RFID sounds great, that is if you can afford it. Tracking and tracing food, ingredients, packages and pallets up and down the supply chain will certainly keep our food fresher and safer. Taking new technology one step further to areas such as the smart shelves some retailers are testing has made me a little skeptical about where all the Big Brother paraphernalia will lead us.

The inventory replenishment and safety aspect of high tech equipment is the positive thing we can gain from smart shelves and RFID technology. But think for a minute about those futuristic scenarios when a smart shelf detects Lime Doritos in your shopping cart and sends a signal announcing that you forgot the salsa and margarita salt. With the current American obesity problem, maybe you can even imagine a government public service announcement reminding you to serve healthy snacks at your weekend bash as you walk down the produce aisle with your Chunky Monkey.

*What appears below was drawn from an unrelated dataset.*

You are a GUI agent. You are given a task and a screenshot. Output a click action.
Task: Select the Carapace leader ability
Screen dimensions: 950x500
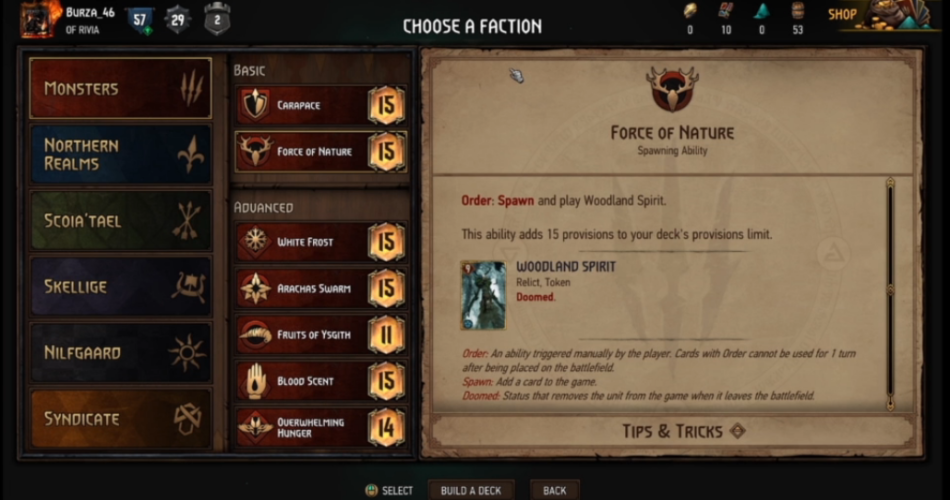click(x=321, y=105)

We've all heard about the other possible invasions of our privacy such as signals that could call your cell phone as you are nearing the Safeway suggesting you may need some Oreos.

Eliminating theft or tampering is another great use of technology. Some packaging suppliers provide meat purge pads that double as anti-theft devices (see story on page 20). But supermarkets must have deactivation equipment at the check out and detectors at the exits to make the system work. Today about 26 percent of grocery stores have installed electronic surveillance devices, according to a report from the Food Marketing Institute (FMI).

I was aware of retail theft rings specializing in infant formula, but I guess I have never given much thought to stealing a filet mignon. FMI research says that the average store loses close to $95,000 per year in the meat department through shrinkage. The report also says that the most coveted retail item for shoplifters is Advil. But when it comes to food theft, meat takes the cake.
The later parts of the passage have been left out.